Wondering about the cost of democracy may appear to many a silly endeavor. Democracy is a way of life that allows different value systems to co-exist peacefully and constructively – it is of everyone’s interest (well, in principle at least). If we look back, there was a time when people had to fight for it; now it makes up part of the constitutional rights in many places. For that reason, we tend to believe that we live in democratic society. But are we really? Can we engage in discussion with others assuming that we all value democracy? My ongoing research on patient involvement (and my observation of the current state of politics in Japan too) suggests otherwise, I am afraid.

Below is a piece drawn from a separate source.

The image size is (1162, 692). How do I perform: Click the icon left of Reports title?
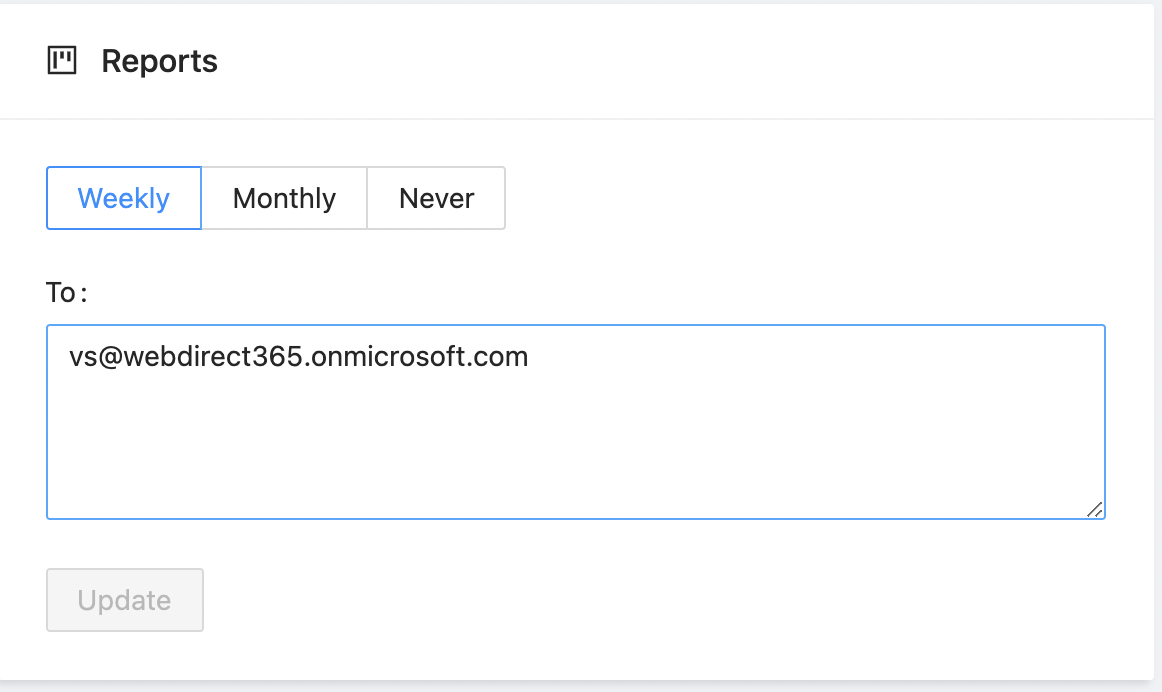(62, 61)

The models of bureaucracy and technocracy both share the idea that someone is better informed and hence, is more capable than others in making the right decisions for society. The nature of their expertise as well as its relevance to the issues at stake is seldom questioned. In contrast, if ‘non-qualified’ citizens, or patients in cases of medicine and healthcare, are to raise their voice, not only their relevance to the issues but also the merit of listening to their voice for society has to be proved. The challenge is not that their relevance or the merit is hard to demonstrate, but is that ‘the burden of proof’ more often than not lies with citizens and/or patients. In other words, they have to bear the cost in raising their voice.

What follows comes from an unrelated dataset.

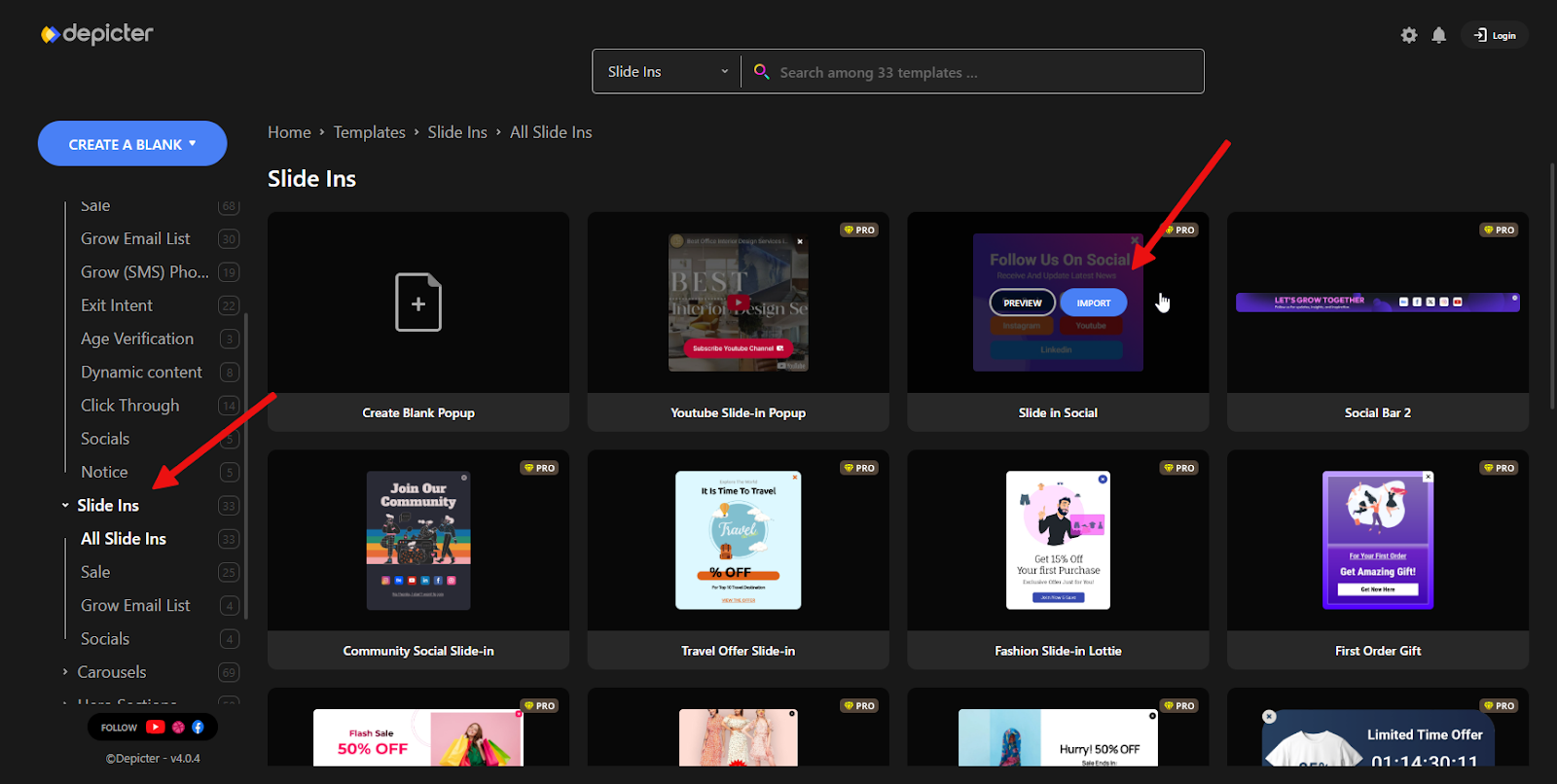Open settings via the gear icon
Screen dimensions: 1557x784
pos(1408,35)
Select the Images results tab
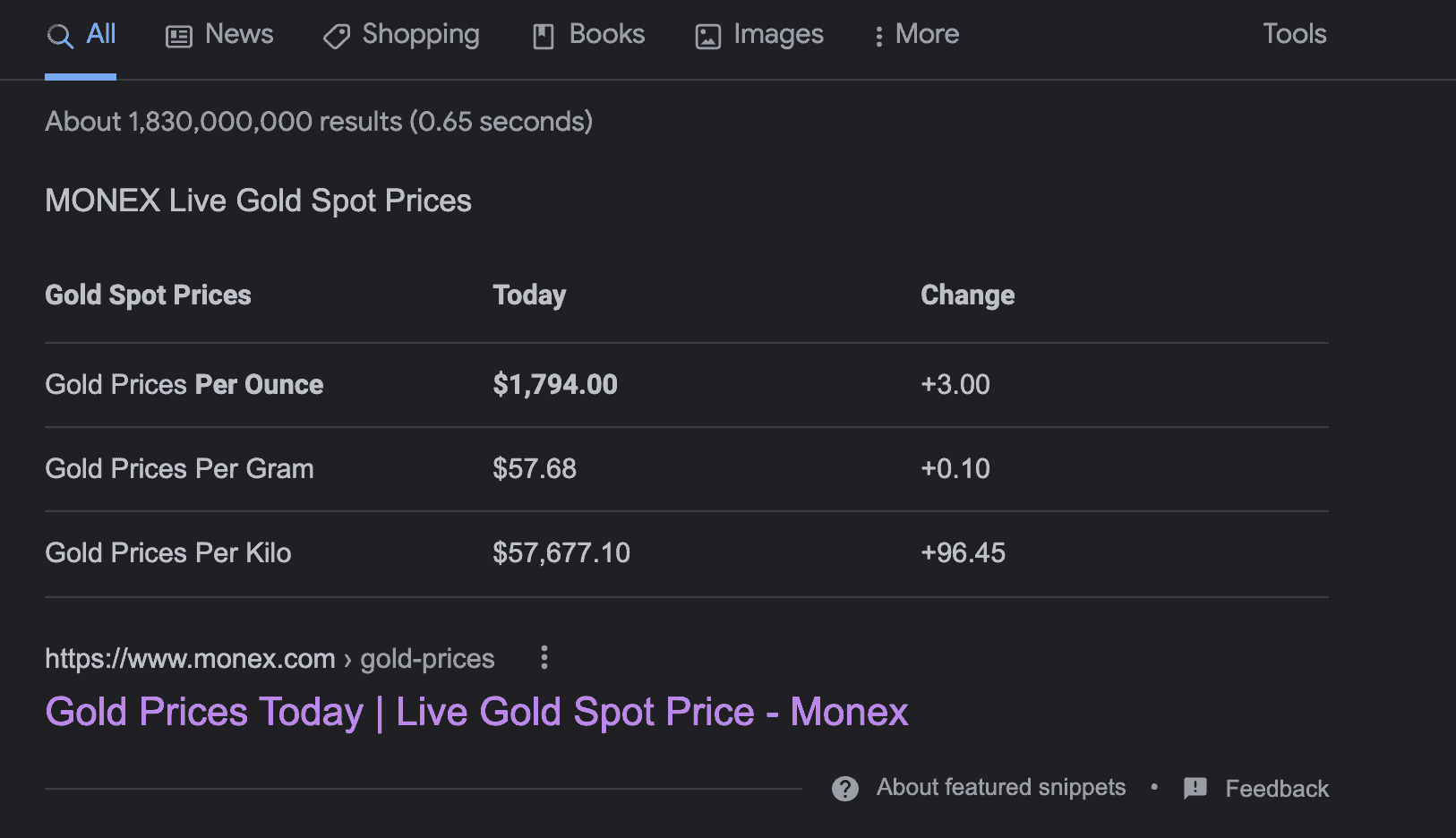This screenshot has width=1456, height=838. [777, 34]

An important contribution of an academic field called science and technology studies (STS) is making explicit the value of such a used-to-be-marginalized voice by introducing the notion of ‘local knowledge’ – in a way it turned citizens (and patients) into experts of some sort. But what else would reduce the cost and eventually eliminate the burden that they currently bear? At the workshop on access to treatments for rare diseases that I co-organized with my colleague at the University of Edinburgh last year, we heard that companies and regulatory agencies are both interested in understanding what patients and their families value. However, they can recognize the voice of patients and their families only when they are presented in a form of ‘evidence’.
Hence, studies of ‘evidence’ – what it is, who uses it, when it is used, how it is used etc. – would potentially reduce the cost of democracy and enable more citizens (and patients) to raise their voice in the domains of science, technology and policy, where experts tend to dominate. And hopefully that would also help many realize how valuable their voice are for society.